Du Pinault vert pour M. Macron

A dix jours des élections européennes, c'est le « green-washing » à tous les étages du siège de campagne de La République En Marche.

Le président de la République a chargé François-Henri Pinault de mobiliser le secteur de l’industrie de la mode pour adopter de bonnes pratiques et améliorer son impact sur l’environnement.

Mme Brune Poirson, secrétaire d’État auprès du ministre de la transition écologique et solidaire, vient de l’annoncer au journal Le Monde (voir ici) : le patron du groupe de luxe Kering « devra rallier ses pairs de l’industrie de la mode pour réduire l’impact de leurs entreprises sur l’environnement.(...) L’objectif est de présenter un « fashion pact » lors du prochain sommet du G7 qui se tiendra à Biarritz. »

Comme tous les patrons du CAC40, M. Pinault profite pleinement de la politique mise en œuvre par M. Macron depuis deux ans  : suppression de l’ISF, instauration du prélèvement forfaitaire unique, pérennisation du CICE, précarisation des salariés par les ordonnances Pénicaud.

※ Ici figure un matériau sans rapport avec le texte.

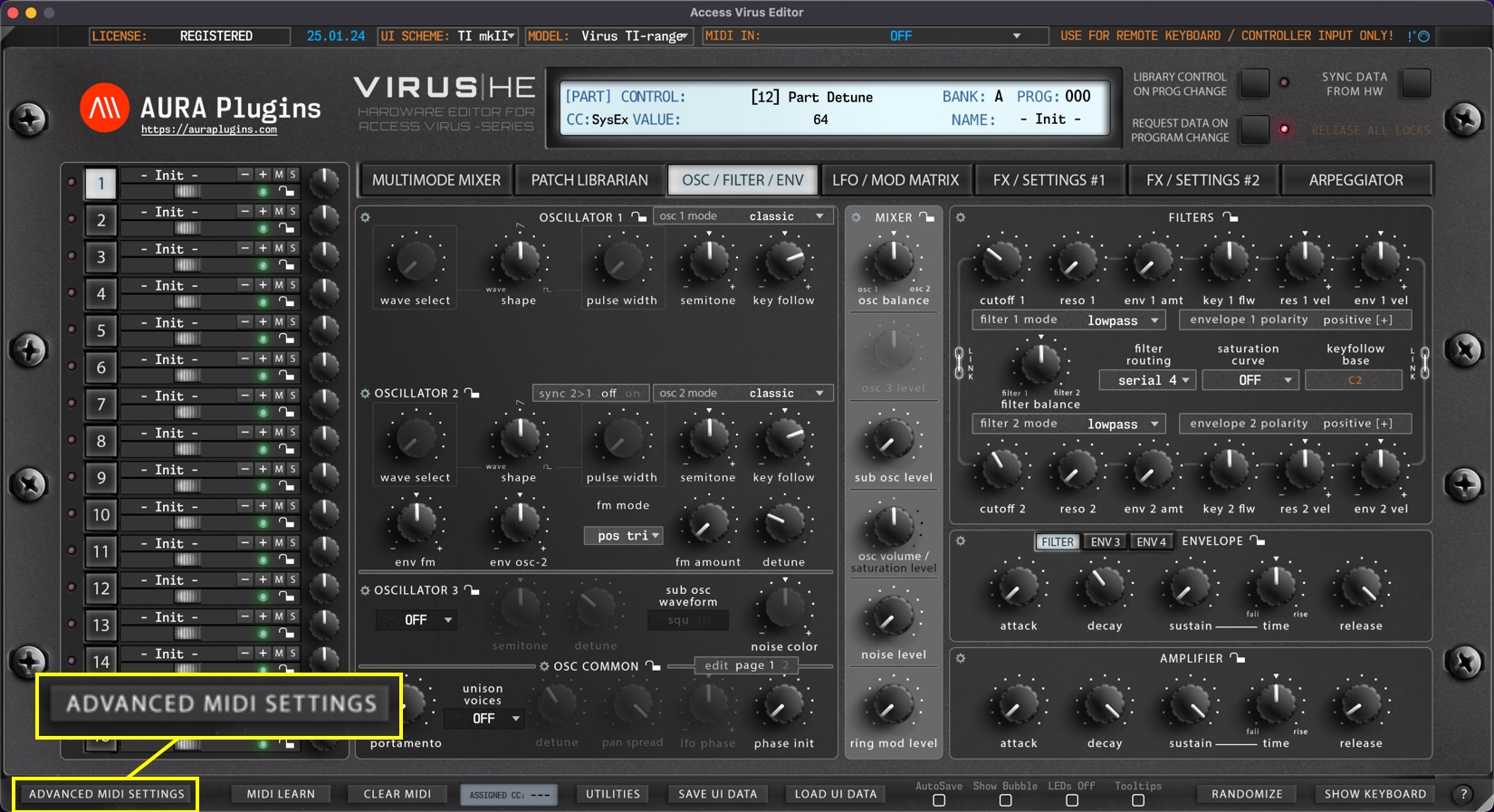Solo part 5 with its S button

[292, 322]
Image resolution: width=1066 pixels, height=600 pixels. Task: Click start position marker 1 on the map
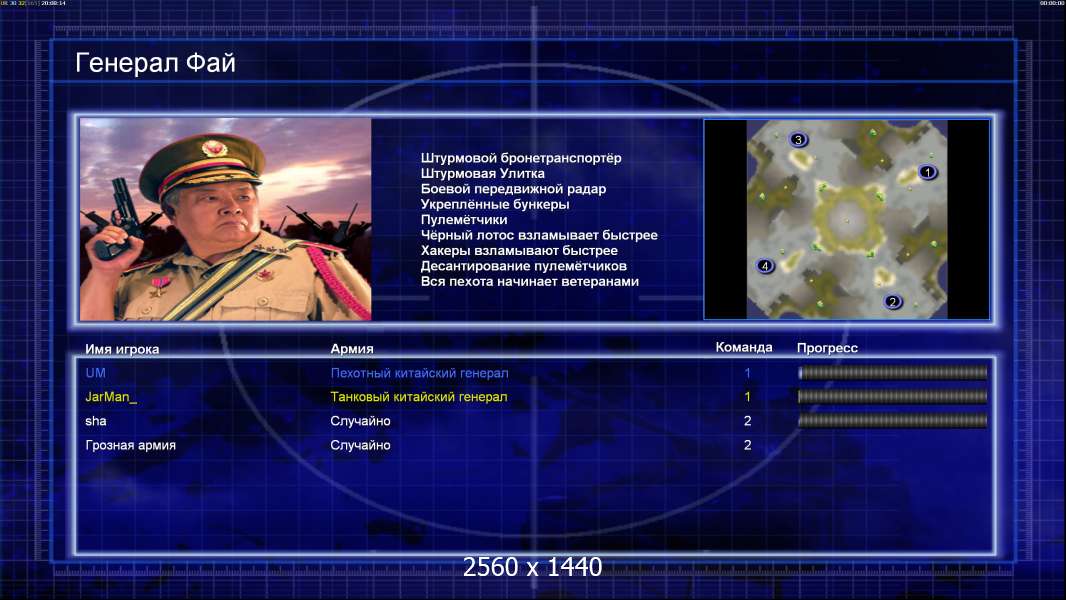(x=927, y=173)
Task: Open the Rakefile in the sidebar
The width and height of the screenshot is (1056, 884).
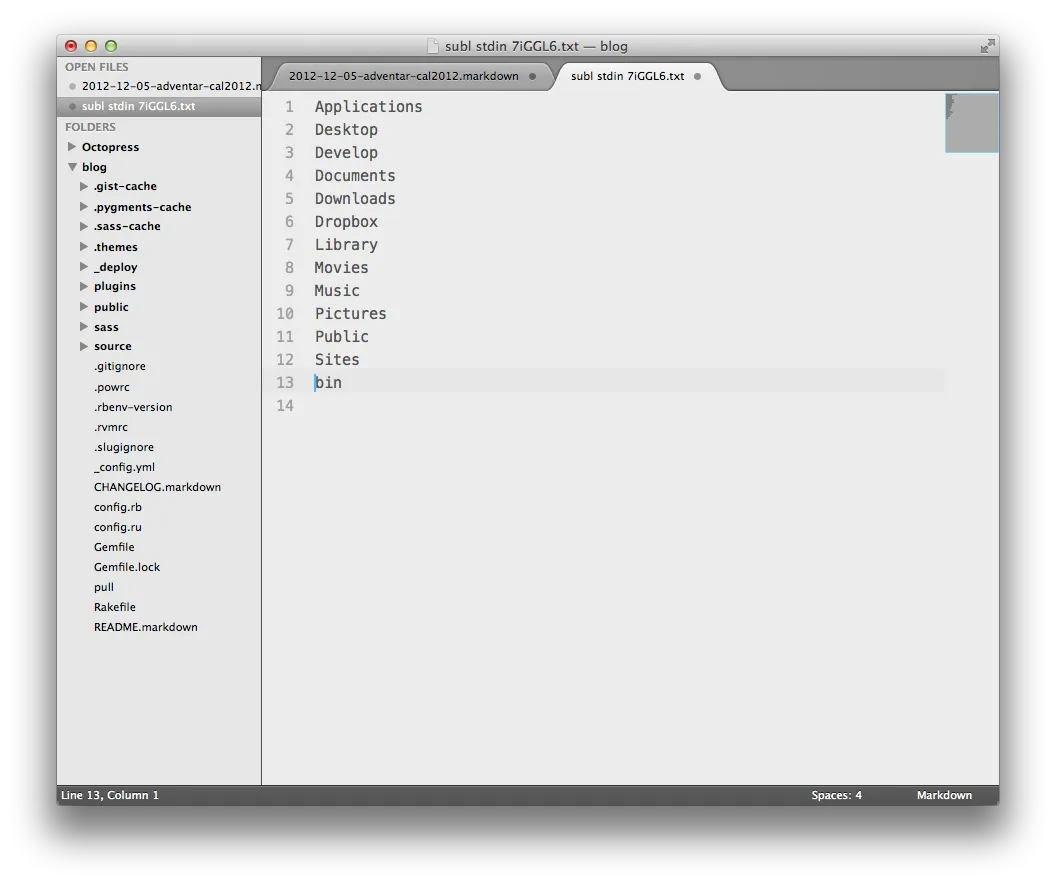Action: tap(114, 607)
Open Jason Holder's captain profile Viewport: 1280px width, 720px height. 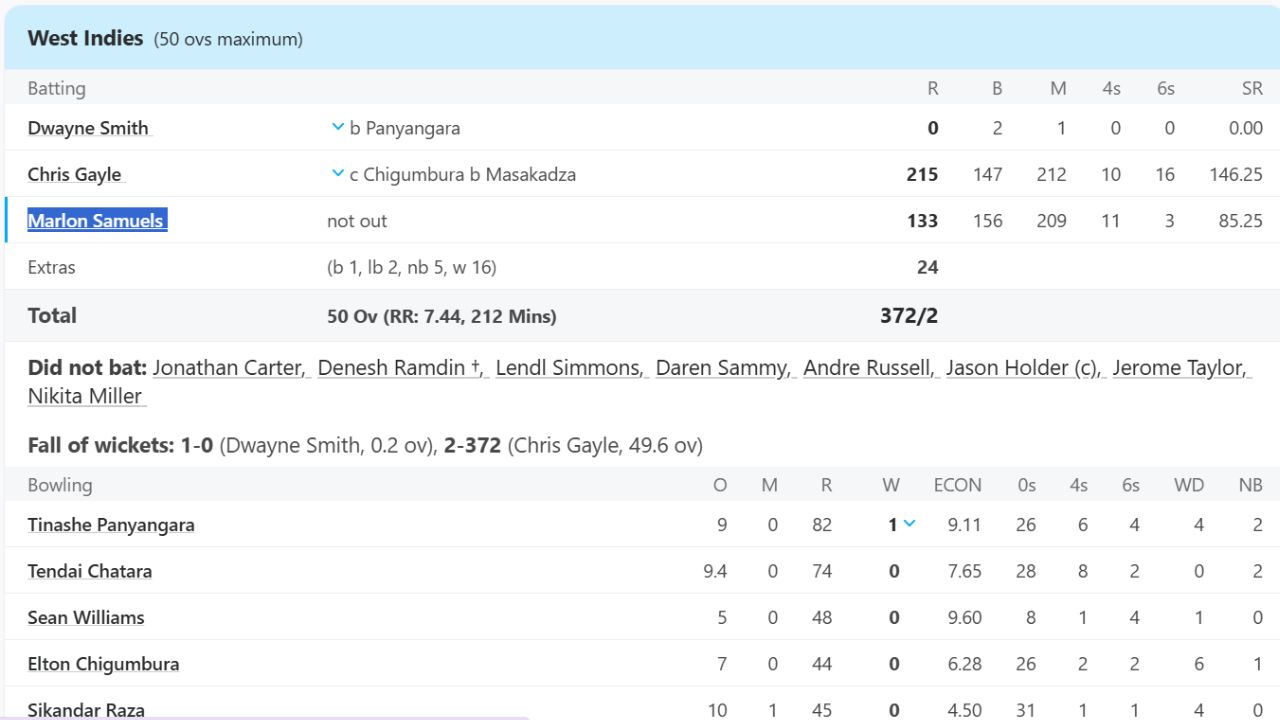click(1008, 367)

Le PDG de Kering va maintenant pouvoir mettre à profit cette mission de « green-washing » pour peaufiner l’image de son groupe, déjà passé maître dans l'évasion fiscale durable.

2,5 milliards d’euros d’impôts : c’est en effet le montant soustrait au fisc par le groupe Kering depuis 2002, pour l’essentiel au préjudice de l’Italie, mais aussi de la France et du Royaume-Uni (voir ici). Le groupe vient de signer un accord avec le fisc italien auquel il versera 1,25 milliard d’euros pour mettre fin au contentieux visant sa filiale Gucci (voir ici).

Du côté du gouvernement français … rien. M. Pinault a pourtant menti devant deux commissions d’enquête du Sénat sur ses pratiques d’évasion fiscale (voir ici) en 2012 et 2013. Mais, entre gens de bonne compagnie, il serait malvenu de se formaliser pour de telles broutilles.

Car M. Pinault et M. Macron ont bien entendu quelques relations communes, comme M. Serge Weinberg par exemple. Ce dernier a été président d’une filiale de PPR (ancien nom de Kering) de 1991 à 1995 puis président de son directoire de 1995 à 2005. Il a donc longuement côtoyé M. Pinault qui était à la même époque membre de la direction du groupe puis l'a remplacé à sa tête. En 2007, M Weinberg fut aussi membre de la commission Attali dont le co-rapporteur était un certain ... Emmanuel Macron. Lequel a ensuite rejoint en 2008 la Banque Rothschild, introduit par ... Serge Weinberg.

Tout cela crée des liens et il est donc bien naturel que M. Macron permette aujourd'hui à M. Pinault de laver plus vert que vert.